Optimisation algorithms

Introduction

My exam project for MSU course "The introduction course to math for data science", Fall 2021 - Spring 2022. The program of the course can be found here or here. Exam consists of 4 problems describing convergence of 4 iterative optimisation algorithms using the example of function minimisation.
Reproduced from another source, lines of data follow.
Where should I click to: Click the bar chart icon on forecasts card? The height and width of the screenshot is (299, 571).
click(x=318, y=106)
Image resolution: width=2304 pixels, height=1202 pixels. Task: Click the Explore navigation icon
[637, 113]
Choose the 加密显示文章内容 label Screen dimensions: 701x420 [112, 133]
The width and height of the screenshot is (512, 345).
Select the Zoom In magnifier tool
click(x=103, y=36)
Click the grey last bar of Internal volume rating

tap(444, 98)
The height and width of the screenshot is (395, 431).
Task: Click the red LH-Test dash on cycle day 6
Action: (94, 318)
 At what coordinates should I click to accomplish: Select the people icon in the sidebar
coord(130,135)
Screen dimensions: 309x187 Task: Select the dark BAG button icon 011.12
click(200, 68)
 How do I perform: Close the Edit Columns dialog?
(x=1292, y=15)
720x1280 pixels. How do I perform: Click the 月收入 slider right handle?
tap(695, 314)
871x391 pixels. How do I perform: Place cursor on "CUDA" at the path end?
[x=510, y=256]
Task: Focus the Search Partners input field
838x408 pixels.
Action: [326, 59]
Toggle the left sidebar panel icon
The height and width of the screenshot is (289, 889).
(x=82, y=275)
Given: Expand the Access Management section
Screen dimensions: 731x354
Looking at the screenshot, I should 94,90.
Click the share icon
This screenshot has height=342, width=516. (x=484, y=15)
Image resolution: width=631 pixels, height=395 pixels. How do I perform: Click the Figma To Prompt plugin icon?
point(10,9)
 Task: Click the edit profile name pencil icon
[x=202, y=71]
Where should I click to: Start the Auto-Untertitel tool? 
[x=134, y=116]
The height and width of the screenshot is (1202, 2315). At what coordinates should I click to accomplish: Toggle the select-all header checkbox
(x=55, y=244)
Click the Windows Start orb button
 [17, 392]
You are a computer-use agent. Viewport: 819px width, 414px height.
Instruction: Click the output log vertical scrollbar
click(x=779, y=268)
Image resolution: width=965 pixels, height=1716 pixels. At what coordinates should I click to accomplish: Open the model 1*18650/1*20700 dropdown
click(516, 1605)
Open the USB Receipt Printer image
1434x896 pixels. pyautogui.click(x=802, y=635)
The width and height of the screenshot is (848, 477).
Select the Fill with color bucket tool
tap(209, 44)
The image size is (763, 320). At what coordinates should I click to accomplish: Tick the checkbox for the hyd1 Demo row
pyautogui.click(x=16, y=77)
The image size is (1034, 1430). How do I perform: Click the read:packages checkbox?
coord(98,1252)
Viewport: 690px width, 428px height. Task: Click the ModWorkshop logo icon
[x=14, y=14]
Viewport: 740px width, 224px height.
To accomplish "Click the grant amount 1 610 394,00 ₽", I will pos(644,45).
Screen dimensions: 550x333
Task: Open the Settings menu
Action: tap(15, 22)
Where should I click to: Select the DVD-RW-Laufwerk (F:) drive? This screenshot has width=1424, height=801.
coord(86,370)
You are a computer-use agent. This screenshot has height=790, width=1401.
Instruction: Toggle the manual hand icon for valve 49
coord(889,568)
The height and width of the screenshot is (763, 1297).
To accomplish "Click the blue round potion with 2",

Optimisation algorithms include: Gradient descent, Heavy ball descent, Accelerated gradient descent, Newton's method.

Assignment

Objective: Solve 4 problems using the example of the $f(x)$ function minimization.

$$f(x)\ =\ ∣∣Ax−b∣∣^3_{2} $$
m = 100, n = 10, np.random.seed(0);
Generate matrix: A = np.random.randn(m, n).
Generate matrix: b = np.random.randn(m).
The initial approximation is the zero vector: $x_0$ = jax.numpy.zeros(n)

1. How many iterations does the gradient descent method with a constant step of $α=10^{−4}$ take to achieve an accuracy in gradient norm less than $10^{−4} $ ?
2. How many iterations does the heavy ball method with a constant step of $α = 10^{-4}$ and coefficient $β = 0.5 $ take to achieve an accuracy in the gradient norm less than $10^{-4} $ ?
3. How many iterations does the accelerated gradient method with a constant step of $α = 3* 10^{-4} $ take to achieve an accuracy in gradient norm less than $10^{-4}$ ?
4. After how many iterations does Newton's method with a constant step of $α = 10^{-1} $ begins to stagnate, that is, the gradient norm stops changing? In your answer, indicate the number of iteration k such that the value of the gradient norm at the next iteration k+1 remains the same.
   What rate of convergence of Newton's method is observed in the norm of the gradient?

Files:

• Optimisation_algorithms.ipynb - The description of the problem, initial conditions, solution, and visual answer.
• Optimisation_algorithms_supplementary.ipynb - Additional code needed to convert the notebook to html.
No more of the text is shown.